What you are asked to do: The answer must be one number: the count of lines in the data below that include "list".

Source information:
───
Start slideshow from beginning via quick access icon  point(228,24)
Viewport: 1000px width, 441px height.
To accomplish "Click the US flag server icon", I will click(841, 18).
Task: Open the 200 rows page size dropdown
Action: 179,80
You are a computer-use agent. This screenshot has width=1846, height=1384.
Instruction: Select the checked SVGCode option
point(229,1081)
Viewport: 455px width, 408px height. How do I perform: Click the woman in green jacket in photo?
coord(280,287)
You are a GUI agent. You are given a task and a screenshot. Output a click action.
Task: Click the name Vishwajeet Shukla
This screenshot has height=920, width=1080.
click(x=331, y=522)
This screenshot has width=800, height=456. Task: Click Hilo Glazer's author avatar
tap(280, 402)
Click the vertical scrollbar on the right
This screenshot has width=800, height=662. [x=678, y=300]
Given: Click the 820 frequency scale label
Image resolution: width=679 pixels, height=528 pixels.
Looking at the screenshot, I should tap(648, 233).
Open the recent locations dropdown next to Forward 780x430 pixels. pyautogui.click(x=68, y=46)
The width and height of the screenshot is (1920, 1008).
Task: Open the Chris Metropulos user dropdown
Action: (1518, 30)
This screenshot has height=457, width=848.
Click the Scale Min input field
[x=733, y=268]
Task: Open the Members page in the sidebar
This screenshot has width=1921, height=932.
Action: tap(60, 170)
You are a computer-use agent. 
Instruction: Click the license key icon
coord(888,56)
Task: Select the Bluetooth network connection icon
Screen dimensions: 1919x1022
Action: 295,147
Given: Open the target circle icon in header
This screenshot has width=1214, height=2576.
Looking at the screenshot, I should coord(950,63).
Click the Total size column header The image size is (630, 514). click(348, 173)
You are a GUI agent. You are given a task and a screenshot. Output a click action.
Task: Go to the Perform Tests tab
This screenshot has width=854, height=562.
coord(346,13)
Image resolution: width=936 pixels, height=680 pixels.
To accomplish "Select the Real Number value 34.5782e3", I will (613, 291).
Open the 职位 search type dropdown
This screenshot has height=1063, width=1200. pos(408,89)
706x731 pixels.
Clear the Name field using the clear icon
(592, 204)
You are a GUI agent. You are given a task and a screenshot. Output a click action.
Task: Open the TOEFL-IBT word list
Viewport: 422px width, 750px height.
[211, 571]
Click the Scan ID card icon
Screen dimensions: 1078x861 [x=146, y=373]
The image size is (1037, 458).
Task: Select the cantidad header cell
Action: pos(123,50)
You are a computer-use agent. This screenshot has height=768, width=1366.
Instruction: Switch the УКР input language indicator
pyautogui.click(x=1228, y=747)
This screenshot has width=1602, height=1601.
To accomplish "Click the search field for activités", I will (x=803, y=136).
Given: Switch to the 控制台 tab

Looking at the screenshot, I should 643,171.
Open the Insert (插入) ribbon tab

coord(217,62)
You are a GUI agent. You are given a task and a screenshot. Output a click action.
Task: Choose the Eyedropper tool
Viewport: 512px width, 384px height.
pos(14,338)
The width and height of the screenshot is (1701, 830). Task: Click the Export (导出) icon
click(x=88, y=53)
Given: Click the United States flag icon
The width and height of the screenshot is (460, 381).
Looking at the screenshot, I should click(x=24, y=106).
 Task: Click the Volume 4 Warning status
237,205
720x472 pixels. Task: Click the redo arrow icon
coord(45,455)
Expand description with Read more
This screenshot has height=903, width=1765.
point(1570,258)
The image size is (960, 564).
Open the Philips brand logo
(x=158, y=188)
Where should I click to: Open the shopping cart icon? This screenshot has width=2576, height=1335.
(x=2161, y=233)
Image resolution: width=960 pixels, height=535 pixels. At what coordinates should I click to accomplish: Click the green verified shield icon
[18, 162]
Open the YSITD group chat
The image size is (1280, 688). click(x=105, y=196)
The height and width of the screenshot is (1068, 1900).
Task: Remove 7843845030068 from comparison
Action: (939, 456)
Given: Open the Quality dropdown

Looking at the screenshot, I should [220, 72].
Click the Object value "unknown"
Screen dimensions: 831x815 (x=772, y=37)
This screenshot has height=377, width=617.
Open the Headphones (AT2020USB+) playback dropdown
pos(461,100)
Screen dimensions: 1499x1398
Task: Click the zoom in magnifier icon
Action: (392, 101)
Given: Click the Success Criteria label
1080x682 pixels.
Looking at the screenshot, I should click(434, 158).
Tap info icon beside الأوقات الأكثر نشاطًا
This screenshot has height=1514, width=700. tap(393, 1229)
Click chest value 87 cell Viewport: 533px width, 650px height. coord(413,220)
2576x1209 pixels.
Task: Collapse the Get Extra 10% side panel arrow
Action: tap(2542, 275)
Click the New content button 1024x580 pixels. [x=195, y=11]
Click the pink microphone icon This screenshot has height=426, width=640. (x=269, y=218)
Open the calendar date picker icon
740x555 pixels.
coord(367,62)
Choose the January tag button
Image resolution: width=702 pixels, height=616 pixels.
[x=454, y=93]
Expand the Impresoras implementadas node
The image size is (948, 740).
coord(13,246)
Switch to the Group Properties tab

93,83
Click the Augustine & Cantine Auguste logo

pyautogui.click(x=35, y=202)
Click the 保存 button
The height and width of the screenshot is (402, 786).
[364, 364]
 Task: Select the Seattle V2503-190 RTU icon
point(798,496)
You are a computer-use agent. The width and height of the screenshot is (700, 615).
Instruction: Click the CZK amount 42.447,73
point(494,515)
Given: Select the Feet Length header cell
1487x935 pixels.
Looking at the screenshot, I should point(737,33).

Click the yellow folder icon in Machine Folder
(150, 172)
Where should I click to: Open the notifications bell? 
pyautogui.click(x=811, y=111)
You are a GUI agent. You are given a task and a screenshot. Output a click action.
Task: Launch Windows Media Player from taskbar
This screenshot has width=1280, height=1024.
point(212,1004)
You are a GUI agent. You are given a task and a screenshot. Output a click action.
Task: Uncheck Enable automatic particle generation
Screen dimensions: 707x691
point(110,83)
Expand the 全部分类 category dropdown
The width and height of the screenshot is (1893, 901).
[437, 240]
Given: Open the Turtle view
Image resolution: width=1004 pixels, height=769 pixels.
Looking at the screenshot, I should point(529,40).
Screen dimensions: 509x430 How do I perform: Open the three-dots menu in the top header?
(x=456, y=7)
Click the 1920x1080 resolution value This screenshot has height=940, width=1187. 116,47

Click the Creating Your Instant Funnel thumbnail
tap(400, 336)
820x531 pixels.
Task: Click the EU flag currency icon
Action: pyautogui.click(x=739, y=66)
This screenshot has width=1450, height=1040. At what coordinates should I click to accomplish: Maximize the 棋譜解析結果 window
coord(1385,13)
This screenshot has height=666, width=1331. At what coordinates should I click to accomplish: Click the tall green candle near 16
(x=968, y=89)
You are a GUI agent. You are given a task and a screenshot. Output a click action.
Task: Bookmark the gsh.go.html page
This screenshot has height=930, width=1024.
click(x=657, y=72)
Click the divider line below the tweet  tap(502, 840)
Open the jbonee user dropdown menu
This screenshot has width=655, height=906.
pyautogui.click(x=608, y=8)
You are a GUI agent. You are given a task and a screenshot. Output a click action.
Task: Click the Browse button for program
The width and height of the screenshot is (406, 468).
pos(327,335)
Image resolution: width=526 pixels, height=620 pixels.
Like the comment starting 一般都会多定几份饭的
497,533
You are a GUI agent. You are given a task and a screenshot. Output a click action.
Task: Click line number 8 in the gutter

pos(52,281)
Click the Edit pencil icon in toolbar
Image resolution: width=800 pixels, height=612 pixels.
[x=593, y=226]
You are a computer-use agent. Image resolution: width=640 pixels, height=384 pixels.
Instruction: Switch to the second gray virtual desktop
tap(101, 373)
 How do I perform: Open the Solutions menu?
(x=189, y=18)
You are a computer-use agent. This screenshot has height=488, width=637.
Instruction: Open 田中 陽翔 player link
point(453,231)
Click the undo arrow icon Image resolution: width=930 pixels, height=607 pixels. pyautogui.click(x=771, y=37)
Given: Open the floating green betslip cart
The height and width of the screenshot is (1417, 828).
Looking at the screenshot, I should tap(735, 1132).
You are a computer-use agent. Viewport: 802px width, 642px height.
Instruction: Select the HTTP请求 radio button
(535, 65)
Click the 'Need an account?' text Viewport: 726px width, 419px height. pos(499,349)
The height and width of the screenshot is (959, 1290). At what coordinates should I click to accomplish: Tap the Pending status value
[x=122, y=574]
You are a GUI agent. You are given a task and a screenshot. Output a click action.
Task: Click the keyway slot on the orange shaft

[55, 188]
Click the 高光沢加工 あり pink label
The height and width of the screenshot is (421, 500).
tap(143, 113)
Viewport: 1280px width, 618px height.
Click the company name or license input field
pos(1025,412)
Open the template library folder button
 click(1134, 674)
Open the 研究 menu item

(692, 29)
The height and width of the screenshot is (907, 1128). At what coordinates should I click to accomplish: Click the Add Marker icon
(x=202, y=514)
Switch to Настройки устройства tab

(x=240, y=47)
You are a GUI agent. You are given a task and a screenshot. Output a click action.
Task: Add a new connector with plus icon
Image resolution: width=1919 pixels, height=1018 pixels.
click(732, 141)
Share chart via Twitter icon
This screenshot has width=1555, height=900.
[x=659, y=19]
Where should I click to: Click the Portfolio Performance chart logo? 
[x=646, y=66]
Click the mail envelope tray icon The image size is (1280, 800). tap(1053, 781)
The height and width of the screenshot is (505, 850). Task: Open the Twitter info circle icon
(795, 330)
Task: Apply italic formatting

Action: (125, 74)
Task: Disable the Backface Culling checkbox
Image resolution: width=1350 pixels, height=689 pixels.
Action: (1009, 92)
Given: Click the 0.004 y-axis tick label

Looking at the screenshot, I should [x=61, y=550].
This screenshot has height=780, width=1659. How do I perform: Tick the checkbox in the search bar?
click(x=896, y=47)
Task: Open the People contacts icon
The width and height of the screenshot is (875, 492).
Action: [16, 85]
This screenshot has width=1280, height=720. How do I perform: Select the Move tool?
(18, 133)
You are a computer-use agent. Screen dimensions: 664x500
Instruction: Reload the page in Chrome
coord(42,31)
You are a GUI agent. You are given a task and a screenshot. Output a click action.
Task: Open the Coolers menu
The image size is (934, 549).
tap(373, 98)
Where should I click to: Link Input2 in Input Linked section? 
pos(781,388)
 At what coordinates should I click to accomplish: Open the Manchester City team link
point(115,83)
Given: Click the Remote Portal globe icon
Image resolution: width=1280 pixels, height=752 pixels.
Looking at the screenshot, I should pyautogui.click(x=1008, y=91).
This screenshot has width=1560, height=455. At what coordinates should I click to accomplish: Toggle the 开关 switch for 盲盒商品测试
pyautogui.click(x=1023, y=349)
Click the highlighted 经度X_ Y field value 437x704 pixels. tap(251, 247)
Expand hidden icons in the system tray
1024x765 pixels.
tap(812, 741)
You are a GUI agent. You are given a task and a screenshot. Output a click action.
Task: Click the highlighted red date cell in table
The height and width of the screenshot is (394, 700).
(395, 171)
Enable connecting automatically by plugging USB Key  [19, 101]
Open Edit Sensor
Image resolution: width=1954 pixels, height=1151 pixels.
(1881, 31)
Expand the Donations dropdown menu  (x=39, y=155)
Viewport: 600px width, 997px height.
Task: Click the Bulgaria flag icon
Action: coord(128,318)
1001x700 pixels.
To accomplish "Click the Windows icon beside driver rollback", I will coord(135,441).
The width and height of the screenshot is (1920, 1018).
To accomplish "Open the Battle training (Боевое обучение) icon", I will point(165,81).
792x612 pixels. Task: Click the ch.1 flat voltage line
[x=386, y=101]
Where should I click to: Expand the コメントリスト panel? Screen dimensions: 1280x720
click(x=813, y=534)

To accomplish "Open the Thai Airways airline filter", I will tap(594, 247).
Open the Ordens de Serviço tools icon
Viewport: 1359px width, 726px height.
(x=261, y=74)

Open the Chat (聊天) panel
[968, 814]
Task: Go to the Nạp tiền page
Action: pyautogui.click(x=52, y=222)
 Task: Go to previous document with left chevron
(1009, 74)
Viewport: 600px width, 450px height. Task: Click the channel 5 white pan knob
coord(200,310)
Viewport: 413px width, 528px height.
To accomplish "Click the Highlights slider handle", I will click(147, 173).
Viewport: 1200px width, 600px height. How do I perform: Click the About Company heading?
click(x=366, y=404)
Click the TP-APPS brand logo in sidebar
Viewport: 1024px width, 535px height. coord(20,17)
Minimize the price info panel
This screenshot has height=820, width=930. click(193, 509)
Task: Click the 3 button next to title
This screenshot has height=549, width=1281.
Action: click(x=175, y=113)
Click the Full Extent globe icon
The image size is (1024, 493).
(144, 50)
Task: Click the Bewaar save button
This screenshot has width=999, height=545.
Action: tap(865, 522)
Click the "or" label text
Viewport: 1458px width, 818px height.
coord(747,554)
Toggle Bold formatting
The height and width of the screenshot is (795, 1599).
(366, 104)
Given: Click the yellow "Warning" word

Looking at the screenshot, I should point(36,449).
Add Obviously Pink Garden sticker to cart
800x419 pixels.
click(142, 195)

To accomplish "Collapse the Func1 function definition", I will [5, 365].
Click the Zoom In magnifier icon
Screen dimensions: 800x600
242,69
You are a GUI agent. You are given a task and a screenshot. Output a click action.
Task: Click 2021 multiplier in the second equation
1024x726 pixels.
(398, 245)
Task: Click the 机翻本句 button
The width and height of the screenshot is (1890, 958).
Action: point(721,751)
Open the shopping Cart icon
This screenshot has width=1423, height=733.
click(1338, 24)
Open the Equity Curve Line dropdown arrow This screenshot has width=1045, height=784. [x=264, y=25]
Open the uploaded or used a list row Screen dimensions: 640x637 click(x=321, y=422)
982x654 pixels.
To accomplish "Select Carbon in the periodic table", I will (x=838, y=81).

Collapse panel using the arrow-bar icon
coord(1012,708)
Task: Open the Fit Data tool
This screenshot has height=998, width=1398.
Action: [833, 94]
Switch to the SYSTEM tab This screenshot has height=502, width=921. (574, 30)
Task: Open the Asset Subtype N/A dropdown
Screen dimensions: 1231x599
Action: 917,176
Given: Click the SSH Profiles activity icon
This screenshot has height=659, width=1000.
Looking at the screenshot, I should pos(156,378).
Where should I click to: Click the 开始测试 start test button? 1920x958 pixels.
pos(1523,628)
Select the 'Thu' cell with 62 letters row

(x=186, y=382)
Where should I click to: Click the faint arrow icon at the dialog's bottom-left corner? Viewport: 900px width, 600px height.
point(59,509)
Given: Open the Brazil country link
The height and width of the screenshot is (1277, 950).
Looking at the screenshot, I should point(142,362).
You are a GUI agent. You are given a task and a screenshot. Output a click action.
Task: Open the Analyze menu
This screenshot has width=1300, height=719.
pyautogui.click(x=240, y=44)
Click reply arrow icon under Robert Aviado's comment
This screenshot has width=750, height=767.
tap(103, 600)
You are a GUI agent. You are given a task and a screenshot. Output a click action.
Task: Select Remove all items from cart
───
Exercise answer: 2